Je me bornerai à deux remarques. 1° La chute du principe formel entraîne celle du principe matériel et des dogmes ou des faits qui s’y rattachent ; le surnaturel du Christianisme, c’est-à-dire le réel, n’ayant d’appui certain que le surnaturel du témoignage qui le révèle et l’atteste. Le fondement ôté, l’édifice croule sur lui-même, ou s’il en reste quelques parties, soutenues par leur propre poids ou par des étais étrangers, elles tendent à s’affaisser aussi peu à peu. 2° Le principe matériel, tel qu’on le fait et qu’on a besoin de le faire, n’est plus celui de la Réformation : il ne l’est, ni quant à l’idée de la justification, ni quant à celle de la foi. Au point de vue de la Réformation, la justification est le salut gratuit, le don de Dieu en Jésus-Christ, consistant essentiellement dans la rémission des péchés ; au point de vue nouveau, elle est la restauration spirituelle, l’œuvre générale de relèvement qu’opère l’exemple ou l’Esprit de Christ. Au point de vue de la Réformation, la foi justifiante est la confiance en la Parole de grâce, où elle a tout son recours et tout son espoir ; au point de vue nouveau, c’est le sens religieux et moral discernant la divinité de l’Évangile et s’en appropriant ou son assimilant le contenu ; c’est l’intuition directe, l’aperception immédiate du vrai et du saint par la conscience, qui juge tout, en fin de compte, et que rien ne juge. — Individualisme chrétien, (suivant une qualification dont on se glorifie), subjectivisme théologique, qui n’est bien compris que dans son rapport avec le subjectivisme philosophique d’où il émane, et qui sème de toutes parts le subjectivisme ou l’individualisme ecclésiastique ! Il y a là, en fait, l’abandon du principe matériel de la Réformation comme de son principe formel. Ce ne serait pas une évolution, ce serait une révolution.

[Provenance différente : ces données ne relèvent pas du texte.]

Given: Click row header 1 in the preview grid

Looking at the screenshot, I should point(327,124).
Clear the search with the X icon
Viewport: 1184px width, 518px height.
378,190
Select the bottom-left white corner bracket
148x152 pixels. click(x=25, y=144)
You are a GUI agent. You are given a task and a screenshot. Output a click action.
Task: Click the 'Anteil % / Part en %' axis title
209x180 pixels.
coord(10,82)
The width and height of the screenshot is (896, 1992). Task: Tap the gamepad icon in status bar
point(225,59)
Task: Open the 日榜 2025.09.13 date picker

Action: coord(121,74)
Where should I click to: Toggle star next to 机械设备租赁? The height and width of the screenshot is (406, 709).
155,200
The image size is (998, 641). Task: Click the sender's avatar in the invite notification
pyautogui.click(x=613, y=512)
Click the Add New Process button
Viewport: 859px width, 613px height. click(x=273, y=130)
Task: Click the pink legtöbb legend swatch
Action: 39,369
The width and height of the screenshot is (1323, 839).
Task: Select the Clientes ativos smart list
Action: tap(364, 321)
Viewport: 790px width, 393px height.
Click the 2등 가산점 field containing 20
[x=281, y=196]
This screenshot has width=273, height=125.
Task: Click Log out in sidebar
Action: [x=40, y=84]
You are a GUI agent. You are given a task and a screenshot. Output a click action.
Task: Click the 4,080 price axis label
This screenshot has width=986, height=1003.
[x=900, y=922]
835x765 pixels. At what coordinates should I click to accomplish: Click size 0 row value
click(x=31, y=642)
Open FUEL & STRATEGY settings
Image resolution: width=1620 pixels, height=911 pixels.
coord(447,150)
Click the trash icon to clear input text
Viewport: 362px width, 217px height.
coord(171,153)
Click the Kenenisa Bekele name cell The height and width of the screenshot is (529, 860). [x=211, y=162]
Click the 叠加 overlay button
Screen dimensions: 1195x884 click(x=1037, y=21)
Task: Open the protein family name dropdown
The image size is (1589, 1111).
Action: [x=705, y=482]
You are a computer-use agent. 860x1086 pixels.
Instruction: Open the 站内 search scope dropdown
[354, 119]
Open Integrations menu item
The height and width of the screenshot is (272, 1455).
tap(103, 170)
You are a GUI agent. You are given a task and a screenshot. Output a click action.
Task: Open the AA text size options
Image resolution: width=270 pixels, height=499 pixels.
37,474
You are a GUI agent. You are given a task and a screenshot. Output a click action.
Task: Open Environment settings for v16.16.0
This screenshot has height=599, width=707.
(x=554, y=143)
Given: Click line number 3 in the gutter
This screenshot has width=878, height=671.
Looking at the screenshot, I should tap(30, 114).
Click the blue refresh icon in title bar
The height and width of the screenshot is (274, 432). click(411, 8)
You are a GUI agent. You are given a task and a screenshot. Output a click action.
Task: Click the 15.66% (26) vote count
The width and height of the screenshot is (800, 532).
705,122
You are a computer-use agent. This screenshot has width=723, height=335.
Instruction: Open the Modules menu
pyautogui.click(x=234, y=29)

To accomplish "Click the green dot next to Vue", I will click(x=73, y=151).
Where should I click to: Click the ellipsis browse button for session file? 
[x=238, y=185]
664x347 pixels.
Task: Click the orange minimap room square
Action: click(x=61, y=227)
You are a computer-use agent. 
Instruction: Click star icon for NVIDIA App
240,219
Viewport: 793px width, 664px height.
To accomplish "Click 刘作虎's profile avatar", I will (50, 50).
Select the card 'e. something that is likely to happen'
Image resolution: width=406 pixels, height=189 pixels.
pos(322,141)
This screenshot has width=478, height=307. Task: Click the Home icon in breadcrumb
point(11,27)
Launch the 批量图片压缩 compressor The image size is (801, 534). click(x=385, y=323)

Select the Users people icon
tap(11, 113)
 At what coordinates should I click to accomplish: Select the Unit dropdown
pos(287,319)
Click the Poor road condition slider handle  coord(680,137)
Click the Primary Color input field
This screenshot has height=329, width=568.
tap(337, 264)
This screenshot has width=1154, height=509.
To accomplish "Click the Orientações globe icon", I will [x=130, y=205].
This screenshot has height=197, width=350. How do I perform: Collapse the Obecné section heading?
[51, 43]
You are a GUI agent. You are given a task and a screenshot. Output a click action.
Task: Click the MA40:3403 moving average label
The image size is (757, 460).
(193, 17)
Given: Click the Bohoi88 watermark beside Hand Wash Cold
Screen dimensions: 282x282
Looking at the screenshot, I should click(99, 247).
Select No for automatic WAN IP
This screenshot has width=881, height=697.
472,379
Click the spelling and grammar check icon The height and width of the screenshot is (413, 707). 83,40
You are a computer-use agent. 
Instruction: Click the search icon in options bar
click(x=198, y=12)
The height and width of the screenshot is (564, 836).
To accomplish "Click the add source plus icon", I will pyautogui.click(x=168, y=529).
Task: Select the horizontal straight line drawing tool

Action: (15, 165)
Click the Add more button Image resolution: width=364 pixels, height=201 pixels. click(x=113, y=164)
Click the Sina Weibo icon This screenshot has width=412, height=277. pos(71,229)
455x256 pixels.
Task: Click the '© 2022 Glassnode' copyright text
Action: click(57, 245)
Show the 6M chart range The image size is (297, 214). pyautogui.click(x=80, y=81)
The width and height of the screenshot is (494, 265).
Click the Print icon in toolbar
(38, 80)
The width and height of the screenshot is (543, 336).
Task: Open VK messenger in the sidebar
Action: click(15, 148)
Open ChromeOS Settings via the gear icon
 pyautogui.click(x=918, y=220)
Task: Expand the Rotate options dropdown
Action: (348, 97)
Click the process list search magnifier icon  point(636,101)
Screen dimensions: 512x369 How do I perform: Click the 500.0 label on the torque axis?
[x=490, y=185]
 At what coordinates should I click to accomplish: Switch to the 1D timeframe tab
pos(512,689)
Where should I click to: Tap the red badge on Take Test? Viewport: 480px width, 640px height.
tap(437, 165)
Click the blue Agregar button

Mais ajoutons que la haute-orthodoxie, qui s’associe à cette direction, un moment dominante et si puissante encore, ne le fait que sous bénéfice d’inventaire ; elle se place sous son patronage sans se placer sous son empire ; relevant de plus en plus le principe formel du Protestantisme qu’avait paru abattre la critique négative, elle relève par cela même le principe d’autorité, quelles que soient ses réserves ou ses réticences à cet égard ; ce qu’elle pose à sa base, c’est l’œuvre de la conscience plutôt que son autonomie ; elle rend à l’Ecriture sa souveraineté, à mesure que son authenticité et sa divinité ressortent des nuages dont les avaient enveloppées des théories aventureuses.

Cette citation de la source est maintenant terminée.